I worked with Ann Grand and Andy Squires to plan for a research café involving sixth-formers.
I planned a brief introduction to the topic of smart drugs. I then had four or five statements or questions in my mind that I wanted the students to consider. For example, what information might they want, if any, before taking the drugs and whether it was any different to taking steroids in sport.
In order to ensure the discussion got going I gave students cards for a simple red/green voting system. If they agreed with a statement they could show their green card and if they disagreed they could show their red card.
It was very refreshing to see that on the tables of four or five students there was rarely agreement and this gave excellent opportunity for discussion with students raising a number of issues or opinions on the topic. And the discussion continued after the café had finished.

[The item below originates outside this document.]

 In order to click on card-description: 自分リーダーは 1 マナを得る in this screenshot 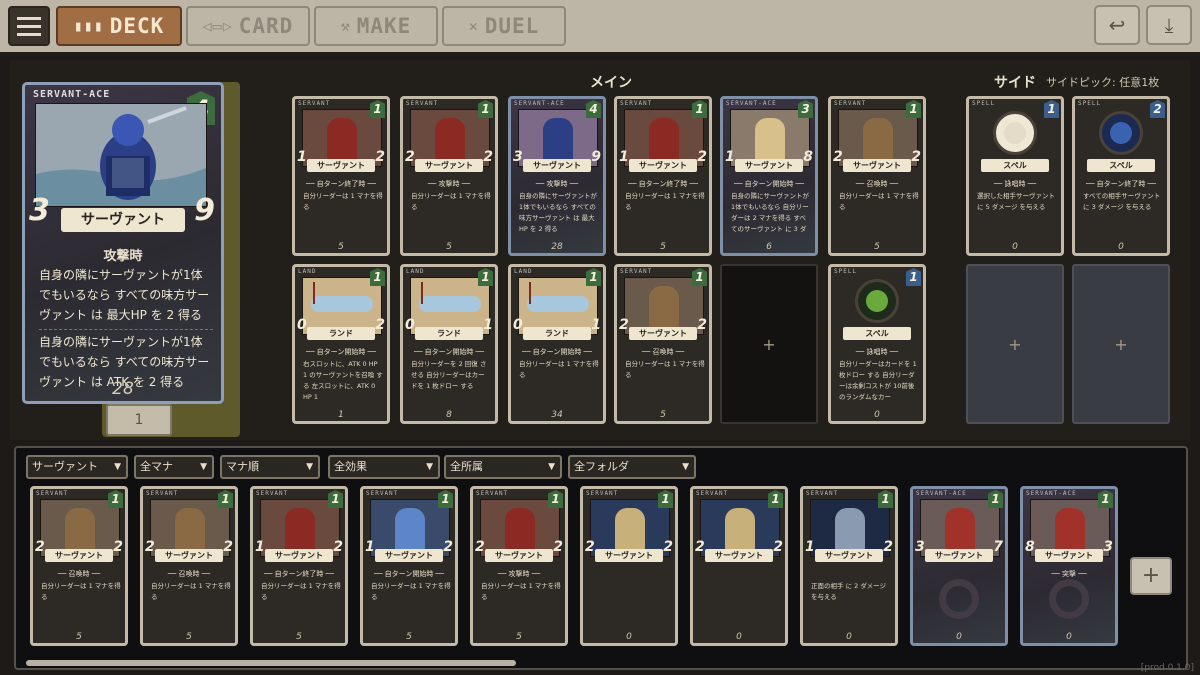, I will do `click(451, 202)`.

You can see the results of this approach in a short video that Year 12 Denbigh School students made of the research café. Since the first running of my café in 2013, I have re-used this format in a number of other schools.
Why get involved in a research café?
As a neuroscientist, I see it as really important to see the potential impact of my area of research both in terms of ethical opinion and ideas for legislation of such drugs. This is all the more relevant when that comes from the next generation of scientists, citizens, voters, and potential consumers of these drugs.
In many ways these discussions re-affirm the need for the research I conduct, but it also reminds me that my research does not exist in a bubble. Rather, it exists within a moral and ethical society and policy makers will ultimately have to use the scientific understanding provided to them, allied with this wider context to make some challenging decisions.
Dr Ann Grand started a Café Scientifique in Bristol (UK) in 2003 and ran it for three years before handing over to new organisers. She was assistant organiser for the junior Café Scientifique project in the UK, which was much like the events run for adults in cafés, but in schools and with young people in charge. As part of this role, she supported the café network in the UK and internationally, advising potential organisers, supporting their work, publicising the network and running the website at www.cafescientifique.org. Ann has recently been appointed as a Lecturer in Science Communication at the University of Western Australia.
Dr Ellie Dommett is a neuroscientist and expert in science education and communication. Now based at King’s College London Ellie leads on developing an innovative and effective approach to education and learning to on the BSc Psychology degree.
This post has been constructed from two earlier posts, one written by Ann Grand for the discontinued NESTA-funded Isotope site, and one by Ellie Dommett for this blog.
The post has been produced as part of the RCUK-funded School-University Partnership Initiative, ‘Engaging Opportunities‘, a partnership between the Open University and Denbigh Teaching School Alliance.